The web app is the creation of developer Martin Gillow to complement his Virtual Colossus, also available online:

As a programmer, I was fascinated by the rebuild of Colossus computer when I first saw it at The National Museum of Computing. Tony Sale, who led the rebuild team, had also created a Virtual Colossus for the web, but I discovered that it would only run on old browsers. Since Tony Sale had passed on, it was likely to become inaccessible and lost forever as web technologies progress.

“So, I decided to recreate the Virtual Colossus – and then a Virtual Lorenz to accompany it. It took months of work in my spare time.

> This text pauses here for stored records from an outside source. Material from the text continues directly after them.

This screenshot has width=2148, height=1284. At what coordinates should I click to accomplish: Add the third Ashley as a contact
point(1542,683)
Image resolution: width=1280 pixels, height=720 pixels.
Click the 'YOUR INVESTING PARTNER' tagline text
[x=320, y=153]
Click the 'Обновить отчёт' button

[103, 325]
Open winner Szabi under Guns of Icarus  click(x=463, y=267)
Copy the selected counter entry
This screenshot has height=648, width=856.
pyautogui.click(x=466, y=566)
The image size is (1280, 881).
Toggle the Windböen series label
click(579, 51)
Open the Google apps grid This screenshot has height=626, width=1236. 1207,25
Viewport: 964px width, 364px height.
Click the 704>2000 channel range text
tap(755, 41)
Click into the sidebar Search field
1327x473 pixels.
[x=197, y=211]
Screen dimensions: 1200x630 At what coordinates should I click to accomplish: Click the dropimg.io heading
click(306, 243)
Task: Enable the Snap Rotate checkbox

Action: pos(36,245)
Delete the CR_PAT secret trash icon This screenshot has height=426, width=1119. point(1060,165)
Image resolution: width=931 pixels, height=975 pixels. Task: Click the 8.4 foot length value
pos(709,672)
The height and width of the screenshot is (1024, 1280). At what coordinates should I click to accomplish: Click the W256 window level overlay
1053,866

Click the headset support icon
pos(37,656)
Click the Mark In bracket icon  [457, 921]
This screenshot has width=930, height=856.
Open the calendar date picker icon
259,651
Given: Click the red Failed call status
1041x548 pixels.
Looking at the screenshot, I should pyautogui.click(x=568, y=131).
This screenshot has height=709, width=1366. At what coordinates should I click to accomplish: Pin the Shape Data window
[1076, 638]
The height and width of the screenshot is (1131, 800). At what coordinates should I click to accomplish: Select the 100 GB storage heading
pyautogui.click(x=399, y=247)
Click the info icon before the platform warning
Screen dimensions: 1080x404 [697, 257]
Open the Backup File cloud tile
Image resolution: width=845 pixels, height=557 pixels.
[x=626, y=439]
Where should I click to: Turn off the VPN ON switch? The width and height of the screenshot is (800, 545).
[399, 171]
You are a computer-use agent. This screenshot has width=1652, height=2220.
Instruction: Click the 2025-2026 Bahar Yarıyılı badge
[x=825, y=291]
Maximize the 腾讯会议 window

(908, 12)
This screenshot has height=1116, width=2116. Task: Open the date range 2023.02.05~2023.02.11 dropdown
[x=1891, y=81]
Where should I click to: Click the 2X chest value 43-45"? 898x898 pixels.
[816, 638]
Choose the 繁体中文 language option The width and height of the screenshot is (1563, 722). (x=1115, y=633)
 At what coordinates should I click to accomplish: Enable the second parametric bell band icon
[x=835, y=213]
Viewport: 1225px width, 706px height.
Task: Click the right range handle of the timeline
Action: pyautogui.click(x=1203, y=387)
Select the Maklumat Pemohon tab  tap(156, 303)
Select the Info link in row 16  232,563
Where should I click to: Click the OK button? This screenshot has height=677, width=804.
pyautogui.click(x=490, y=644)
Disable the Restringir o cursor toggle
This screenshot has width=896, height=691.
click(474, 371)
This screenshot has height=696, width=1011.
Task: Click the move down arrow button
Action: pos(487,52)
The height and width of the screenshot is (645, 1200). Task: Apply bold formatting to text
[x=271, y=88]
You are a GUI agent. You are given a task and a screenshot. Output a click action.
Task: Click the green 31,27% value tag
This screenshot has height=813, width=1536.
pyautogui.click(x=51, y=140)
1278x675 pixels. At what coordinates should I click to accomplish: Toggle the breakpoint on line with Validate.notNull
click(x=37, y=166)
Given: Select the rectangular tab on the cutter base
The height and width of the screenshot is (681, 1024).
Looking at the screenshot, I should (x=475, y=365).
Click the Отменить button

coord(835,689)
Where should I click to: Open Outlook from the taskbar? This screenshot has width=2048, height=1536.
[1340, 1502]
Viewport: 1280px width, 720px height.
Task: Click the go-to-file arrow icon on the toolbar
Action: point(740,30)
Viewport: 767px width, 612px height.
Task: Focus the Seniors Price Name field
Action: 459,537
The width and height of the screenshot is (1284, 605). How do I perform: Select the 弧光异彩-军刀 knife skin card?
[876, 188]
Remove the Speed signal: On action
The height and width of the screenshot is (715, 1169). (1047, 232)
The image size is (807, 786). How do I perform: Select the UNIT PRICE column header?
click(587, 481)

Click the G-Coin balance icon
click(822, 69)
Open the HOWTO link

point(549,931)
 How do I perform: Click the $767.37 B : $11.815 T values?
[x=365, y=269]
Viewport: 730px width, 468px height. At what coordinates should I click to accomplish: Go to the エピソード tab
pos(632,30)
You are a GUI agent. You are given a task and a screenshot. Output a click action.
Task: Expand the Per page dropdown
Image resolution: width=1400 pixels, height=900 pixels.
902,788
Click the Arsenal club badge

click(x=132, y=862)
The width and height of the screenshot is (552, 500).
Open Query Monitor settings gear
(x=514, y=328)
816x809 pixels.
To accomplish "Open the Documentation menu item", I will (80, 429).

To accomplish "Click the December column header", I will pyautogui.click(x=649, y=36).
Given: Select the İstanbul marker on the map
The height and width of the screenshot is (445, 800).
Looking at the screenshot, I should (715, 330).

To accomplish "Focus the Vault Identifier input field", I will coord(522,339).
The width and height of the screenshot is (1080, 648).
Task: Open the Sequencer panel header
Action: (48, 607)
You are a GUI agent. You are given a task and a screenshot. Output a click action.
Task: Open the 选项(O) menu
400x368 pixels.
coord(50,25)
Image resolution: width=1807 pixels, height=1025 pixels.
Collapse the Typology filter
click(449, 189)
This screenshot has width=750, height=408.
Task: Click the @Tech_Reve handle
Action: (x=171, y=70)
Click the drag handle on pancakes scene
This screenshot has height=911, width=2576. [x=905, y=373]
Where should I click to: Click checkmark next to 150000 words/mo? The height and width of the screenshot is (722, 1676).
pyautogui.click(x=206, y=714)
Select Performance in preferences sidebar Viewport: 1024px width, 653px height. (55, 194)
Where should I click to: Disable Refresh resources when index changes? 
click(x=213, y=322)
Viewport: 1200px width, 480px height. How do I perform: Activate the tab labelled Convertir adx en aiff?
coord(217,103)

As well as letting you "play", the Virtual Lorenz website also has the background to the Lorenz and the Baudot codes it used and to the Vernam cipher it used. Much of this is summarized in this video from Singingbanana: 

 

 

As the video explains breaking the Lorenz cipher, aka Tunny, can be credited to John Tiltman and Bill Tutte - names not nearly as familiar as that of Alan Turing whose work on the Enigma codes is now well known, partly due to his centenary in 2012.

 

btutte

W. T. Tutte
May 14, 1917 - May 2, 2002

This year marks the centenary of Bill Tutte, who arguably played a larger role in breaking German codes. The son of a gardener from Newmarket, he gained a scholarship to Trinity College Cambridge in 1935. While there, as well as gaining several degrees in science he “learned mathematical research by doing it for fun”.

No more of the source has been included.